Tomé uno. Realmente no me atraía todo el repertorio que estaba grabado en los discos, pero sí parte de él, y aunque sabía que mi hermana tenía uno igual, lo cogí de todas formas.
Unos pocos de mis noventa compañeros hicieron también como yo. Metieron la mano en la caja, ojearon el disco, y se lo llevaron con ellos.
Pero ya pasados cuatro o cinco días desde entonces, de una caja de cuarenta discos todavía quedaban unos treinta. Yo tenía una hora libre y estaba en la sala comedor haciendo tiempo, cuando se me acercaron tres de las cocineras, que terminaban ya su jornada, y señalando a la caja, me preguntaron tímidamente: “¿Crees que podríamos coger uno?”
Entonces me di cuenta. ¡Qué ceguera!
¿Así que nos hacemos llamar músicos, pero cuando nos ofrecen gratuitamente música no le hacemos aprecio? ¿Así que sólo nos interesa la música, estúpidos instrumentistas, cuando nos sentimos protagonistas únicos y excepcionales y guapísimos de ella?
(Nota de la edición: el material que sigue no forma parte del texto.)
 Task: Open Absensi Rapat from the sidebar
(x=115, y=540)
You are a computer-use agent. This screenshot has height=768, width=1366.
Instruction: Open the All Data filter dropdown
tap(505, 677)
Cómo explicar la vergüenza que me invadió, una vergüenza no exactamente propia pero no exactamente ajena, que me hacía sentir ridícula en un colectivo que se supone que nos define como algo que efectivamente y con toda claridad, no somos!
Abochornada en mi ya poco orgullo de músico, contesté a las mujeres, “claro claro, llévense los que quieran”, y ellas se pusieron contentísimas mientras cogían uno para cada una, y me dieron las gracias sonrientes. Qué sonrisa más feliz mientras se quitaban el gorrito del pelo y el uniforme de cocina, qué agrado más sincero en unas personas que me dieron una lección de humildad sin siquiera saber que lo habían hecho.
Se alejaron con el disco. No me cabía ninguna duda de que lo escucharían.
Todavía con la cabeza gacha, cogí un disco más y me lo llevé a la habitación. Quizá dentro de un tiempo podría regalárselo a alguien que supiese apreciarlo.